======== DATASET RECORDS ========

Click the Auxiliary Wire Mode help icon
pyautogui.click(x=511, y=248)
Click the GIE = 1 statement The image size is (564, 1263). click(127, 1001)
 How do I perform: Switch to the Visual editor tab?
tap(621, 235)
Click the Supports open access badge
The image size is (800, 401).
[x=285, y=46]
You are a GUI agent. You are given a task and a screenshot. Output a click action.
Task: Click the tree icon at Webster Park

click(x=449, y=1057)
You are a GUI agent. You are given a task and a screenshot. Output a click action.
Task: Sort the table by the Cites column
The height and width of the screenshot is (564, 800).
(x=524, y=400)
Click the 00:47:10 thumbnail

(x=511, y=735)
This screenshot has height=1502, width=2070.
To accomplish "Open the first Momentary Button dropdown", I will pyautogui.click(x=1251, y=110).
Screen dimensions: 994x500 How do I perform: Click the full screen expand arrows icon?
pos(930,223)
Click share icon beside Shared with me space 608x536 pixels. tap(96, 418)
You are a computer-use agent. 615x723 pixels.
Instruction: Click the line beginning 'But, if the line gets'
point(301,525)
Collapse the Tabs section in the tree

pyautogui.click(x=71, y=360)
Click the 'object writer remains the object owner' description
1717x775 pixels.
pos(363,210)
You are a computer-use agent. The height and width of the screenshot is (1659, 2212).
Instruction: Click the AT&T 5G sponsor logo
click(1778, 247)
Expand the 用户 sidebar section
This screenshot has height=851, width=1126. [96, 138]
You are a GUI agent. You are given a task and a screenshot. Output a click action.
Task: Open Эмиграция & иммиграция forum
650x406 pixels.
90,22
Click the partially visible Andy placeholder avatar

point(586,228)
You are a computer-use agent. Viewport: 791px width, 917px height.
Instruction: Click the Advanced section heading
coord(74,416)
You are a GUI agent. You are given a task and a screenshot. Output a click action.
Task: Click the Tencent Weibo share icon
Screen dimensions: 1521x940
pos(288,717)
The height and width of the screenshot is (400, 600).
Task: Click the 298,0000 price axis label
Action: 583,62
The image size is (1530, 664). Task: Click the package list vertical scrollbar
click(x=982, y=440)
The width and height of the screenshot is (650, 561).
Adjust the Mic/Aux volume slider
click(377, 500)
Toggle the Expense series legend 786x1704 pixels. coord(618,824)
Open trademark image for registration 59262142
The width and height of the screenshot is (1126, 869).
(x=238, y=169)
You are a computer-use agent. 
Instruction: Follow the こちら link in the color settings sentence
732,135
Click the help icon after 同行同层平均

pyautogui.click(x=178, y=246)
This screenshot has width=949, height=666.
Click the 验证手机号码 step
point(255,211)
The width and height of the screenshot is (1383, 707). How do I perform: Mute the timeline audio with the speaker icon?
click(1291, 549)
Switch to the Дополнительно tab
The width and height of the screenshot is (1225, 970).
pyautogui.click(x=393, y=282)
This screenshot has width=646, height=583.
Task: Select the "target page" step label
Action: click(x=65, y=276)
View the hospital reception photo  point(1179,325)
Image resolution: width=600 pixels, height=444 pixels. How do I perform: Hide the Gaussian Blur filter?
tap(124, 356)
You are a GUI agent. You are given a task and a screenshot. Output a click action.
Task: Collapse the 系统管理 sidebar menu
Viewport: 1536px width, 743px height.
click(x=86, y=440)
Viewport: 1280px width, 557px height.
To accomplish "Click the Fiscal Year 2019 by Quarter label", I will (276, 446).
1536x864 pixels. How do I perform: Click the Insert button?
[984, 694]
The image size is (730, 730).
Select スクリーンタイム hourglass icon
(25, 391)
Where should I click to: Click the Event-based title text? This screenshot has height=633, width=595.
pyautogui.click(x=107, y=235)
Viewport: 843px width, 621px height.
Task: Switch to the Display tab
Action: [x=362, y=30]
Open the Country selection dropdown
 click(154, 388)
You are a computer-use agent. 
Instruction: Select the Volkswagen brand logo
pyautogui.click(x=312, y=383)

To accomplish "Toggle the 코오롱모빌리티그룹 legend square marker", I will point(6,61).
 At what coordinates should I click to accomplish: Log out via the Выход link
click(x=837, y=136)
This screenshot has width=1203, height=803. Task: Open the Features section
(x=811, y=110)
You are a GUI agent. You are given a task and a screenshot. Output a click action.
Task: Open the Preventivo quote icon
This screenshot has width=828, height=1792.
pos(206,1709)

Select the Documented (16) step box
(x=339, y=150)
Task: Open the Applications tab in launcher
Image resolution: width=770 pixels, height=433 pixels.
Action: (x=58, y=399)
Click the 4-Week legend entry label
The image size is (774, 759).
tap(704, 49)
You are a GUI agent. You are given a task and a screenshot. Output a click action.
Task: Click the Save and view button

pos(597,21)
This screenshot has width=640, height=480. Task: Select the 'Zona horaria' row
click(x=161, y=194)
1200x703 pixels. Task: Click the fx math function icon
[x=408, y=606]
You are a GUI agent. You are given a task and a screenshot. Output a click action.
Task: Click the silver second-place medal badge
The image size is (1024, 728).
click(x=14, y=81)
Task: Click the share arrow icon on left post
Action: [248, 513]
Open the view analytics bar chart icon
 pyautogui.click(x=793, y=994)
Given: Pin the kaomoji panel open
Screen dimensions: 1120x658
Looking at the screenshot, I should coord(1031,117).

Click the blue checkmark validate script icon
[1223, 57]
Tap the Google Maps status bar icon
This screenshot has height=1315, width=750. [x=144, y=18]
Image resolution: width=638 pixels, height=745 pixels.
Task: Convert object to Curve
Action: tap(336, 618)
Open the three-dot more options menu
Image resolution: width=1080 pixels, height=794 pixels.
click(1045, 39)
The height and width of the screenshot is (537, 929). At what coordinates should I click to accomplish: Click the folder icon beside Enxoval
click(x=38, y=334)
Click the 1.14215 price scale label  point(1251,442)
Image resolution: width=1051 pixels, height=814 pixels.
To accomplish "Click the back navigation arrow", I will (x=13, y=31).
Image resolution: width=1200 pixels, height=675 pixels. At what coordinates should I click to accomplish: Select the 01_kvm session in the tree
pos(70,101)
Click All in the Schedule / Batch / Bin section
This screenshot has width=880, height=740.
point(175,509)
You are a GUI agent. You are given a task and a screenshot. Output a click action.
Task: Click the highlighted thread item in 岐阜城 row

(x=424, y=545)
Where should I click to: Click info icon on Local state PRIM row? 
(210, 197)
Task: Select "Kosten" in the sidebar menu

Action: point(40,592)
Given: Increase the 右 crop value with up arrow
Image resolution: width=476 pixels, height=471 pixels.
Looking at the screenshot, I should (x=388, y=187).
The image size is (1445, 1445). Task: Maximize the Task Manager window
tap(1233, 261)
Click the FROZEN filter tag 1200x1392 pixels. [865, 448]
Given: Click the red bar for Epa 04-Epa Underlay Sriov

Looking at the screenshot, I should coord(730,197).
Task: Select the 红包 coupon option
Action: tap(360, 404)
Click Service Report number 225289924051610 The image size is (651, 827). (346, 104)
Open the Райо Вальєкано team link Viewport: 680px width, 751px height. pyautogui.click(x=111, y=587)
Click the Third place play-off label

========

- TO DO -
Transcribe the records above in full, exactly as they stand.

- EXPECTED ANSWER -
Click the Auxiliary Wire Mode help icon
pyautogui.click(x=511, y=248)
Click the GIE = 1 statement The image size is (564, 1263). click(127, 1001)
 How do I perform: Switch to the Visual editor tab?
tap(621, 235)
Click the Supports open access badge
The image size is (800, 401).
[x=285, y=46]
You are a GUI agent. You are given a task and a screenshot. Output a click action.
Task: Click the tree icon at Webster Park

click(x=449, y=1057)
You are a GUI agent. You are given a task and a screenshot. Output a click action.
Task: Sort the table by the Cites column
The height and width of the screenshot is (564, 800).
(x=524, y=400)
Click the 00:47:10 thumbnail

(x=511, y=735)
This screenshot has height=1502, width=2070.
To accomplish "Open the first Momentary Button dropdown", I will pyautogui.click(x=1251, y=110).
Screen dimensions: 994x500 How do I perform: Click the full screen expand arrows icon?
pos(930,223)
Click share icon beside Shared with me space 608x536 pixels. tap(96, 418)
You are a computer-use agent. 615x723 pixels.
Instruction: Click the line beginning 'But, if the line gets'
point(301,525)
Collapse the Tabs section in the tree

pyautogui.click(x=71, y=360)
Click the 'object writer remains the object owner' description
1717x775 pixels.
pos(363,210)
You are a computer-use agent. The height and width of the screenshot is (1659, 2212).
Instruction: Click the AT&T 5G sponsor logo
click(1778, 247)
Expand the 用户 sidebar section
This screenshot has height=851, width=1126. [96, 138]
You are a GUI agent. You are given a task and a screenshot. Output a click action.
Task: Open Эмиграция & иммиграция forum
650x406 pixels.
90,22
Click the partially visible Andy placeholder avatar

point(586,228)
You are a computer-use agent. Viewport: 791px width, 917px height.
Instruction: Click the Advanced section heading
coord(74,416)
You are a GUI agent. You are given a task and a screenshot. Output a click action.
Task: Click the Tencent Weibo share icon
Screen dimensions: 1521x940
pos(288,717)
The height and width of the screenshot is (400, 600).
Task: Click the 298,0000 price axis label
Action: 583,62
The image size is (1530, 664). Task: Click the package list vertical scrollbar
click(x=982, y=440)
The width and height of the screenshot is (650, 561).
Adjust the Mic/Aux volume slider
click(377, 500)
Toggle the Expense series legend 786x1704 pixels. coord(618,824)
Open trademark image for registration 59262142
The width and height of the screenshot is (1126, 869).
(x=238, y=169)
You are a computer-use agent. 
Instruction: Follow the こちら link in the color settings sentence
732,135
Click the help icon after 同行同层平均

pyautogui.click(x=178, y=246)
This screenshot has width=949, height=666.
Click the 验证手机号码 step
point(255,211)
The width and height of the screenshot is (1383, 707). How do I perform: Mute the timeline audio with the speaker icon?
click(1291, 549)
Switch to the Дополнительно tab
The width and height of the screenshot is (1225, 970).
pyautogui.click(x=393, y=282)
This screenshot has width=646, height=583.
Task: Select the "target page" step label
Action: click(x=65, y=276)
View the hospital reception photo  point(1179,325)
Image resolution: width=600 pixels, height=444 pixels. How do I perform: Hide the Gaussian Blur filter?
tap(124, 356)
You are a GUI agent. You are given a task and a screenshot. Output a click action.
Task: Collapse the 系统管理 sidebar menu
Viewport: 1536px width, 743px height.
click(x=86, y=440)
Viewport: 1280px width, 557px height.
To accomplish "Click the Fiscal Year 2019 by Quarter label", I will (276, 446).
1536x864 pixels. How do I perform: Click the Insert button?
[984, 694]
The image size is (730, 730).
Select スクリーンタイム hourglass icon
(25, 391)
Where should I click to: Click the Event-based title text? This screenshot has height=633, width=595.
pyautogui.click(x=107, y=235)
Viewport: 843px width, 621px height.
Task: Switch to the Display tab
Action: [x=362, y=30]
Open the Country selection dropdown
 click(154, 388)
You are a computer-use agent. 
Instruction: Select the Volkswagen brand logo
pyautogui.click(x=312, y=383)

To accomplish "Toggle the 코오롱모빌리티그룹 legend square marker", I will point(6,61).
 At what coordinates should I click to accomplish: Log out via the Выход link
click(x=837, y=136)
This screenshot has width=1203, height=803. Task: Open the Features section
(x=811, y=110)
You are a GUI agent. You are given a task and a screenshot. Output a click action.
Task: Open the Preventivo quote icon
This screenshot has width=828, height=1792.
pos(206,1709)

Select the Documented (16) step box
(x=339, y=150)
Task: Open the Applications tab in launcher
Image resolution: width=770 pixels, height=433 pixels.
Action: (x=58, y=399)
Click the 4-Week legend entry label
The image size is (774, 759).
tap(704, 49)
You are a GUI agent. You are given a task and a screenshot. Output a click action.
Task: Click the Save and view button

pos(597,21)
This screenshot has width=640, height=480. Task: Select the 'Zona horaria' row
click(x=161, y=194)
1200x703 pixels. Task: Click the fx math function icon
[x=408, y=606]
You are a GUI agent. You are given a task and a screenshot. Output a click action.
Task: Click the silver second-place medal badge
The image size is (1024, 728).
click(x=14, y=81)
Task: Click the share arrow icon on left post
Action: [248, 513]
Open the view analytics bar chart icon
 pyautogui.click(x=793, y=994)
Given: Pin the kaomoji panel open
Screen dimensions: 1120x658
Looking at the screenshot, I should coord(1031,117).

Click the blue checkmark validate script icon
[1223, 57]
Tap the Google Maps status bar icon
This screenshot has height=1315, width=750. [x=144, y=18]
Image resolution: width=638 pixels, height=745 pixels.
Task: Convert object to Curve
Action: tap(336, 618)
Open the three-dot more options menu
Image resolution: width=1080 pixels, height=794 pixels.
click(1045, 39)
The height and width of the screenshot is (537, 929). At what coordinates should I click to accomplish: Click the folder icon beside Enxoval
click(x=38, y=334)
Click the 1.14215 price scale label  point(1251,442)
Image resolution: width=1051 pixels, height=814 pixels.
To accomplish "Click the back navigation arrow", I will (x=13, y=31).
Image resolution: width=1200 pixels, height=675 pixels. At what coordinates should I click to accomplish: Select the 01_kvm session in the tree
pos(70,101)
Click All in the Schedule / Batch / Bin section
This screenshot has width=880, height=740.
point(175,509)
You are a GUI agent. You are given a task and a screenshot. Output a click action.
Task: Click the highlighted thread item in 岐阜城 row

(x=424, y=545)
Where should I click to: Click info icon on Local state PRIM row? 
(210, 197)
Task: Select "Kosten" in the sidebar menu

Action: point(40,592)
Given: Increase the 右 crop value with up arrow
Image resolution: width=476 pixels, height=471 pixels.
Looking at the screenshot, I should (x=388, y=187).
The image size is (1445, 1445). Task: Maximize the Task Manager window
tap(1233, 261)
Click the FROZEN filter tag 1200x1392 pixels. [865, 448]
Given: Click the red bar for Epa 04-Epa Underlay Sriov

Looking at the screenshot, I should coord(730,197).
Task: Select the 红包 coupon option
Action: tap(360, 404)
Click Service Report number 225289924051610 The image size is (651, 827). (346, 104)
Open the Райо Вальєкано team link Viewport: 680px width, 751px height. pyautogui.click(x=111, y=587)
Click the Third place play-off label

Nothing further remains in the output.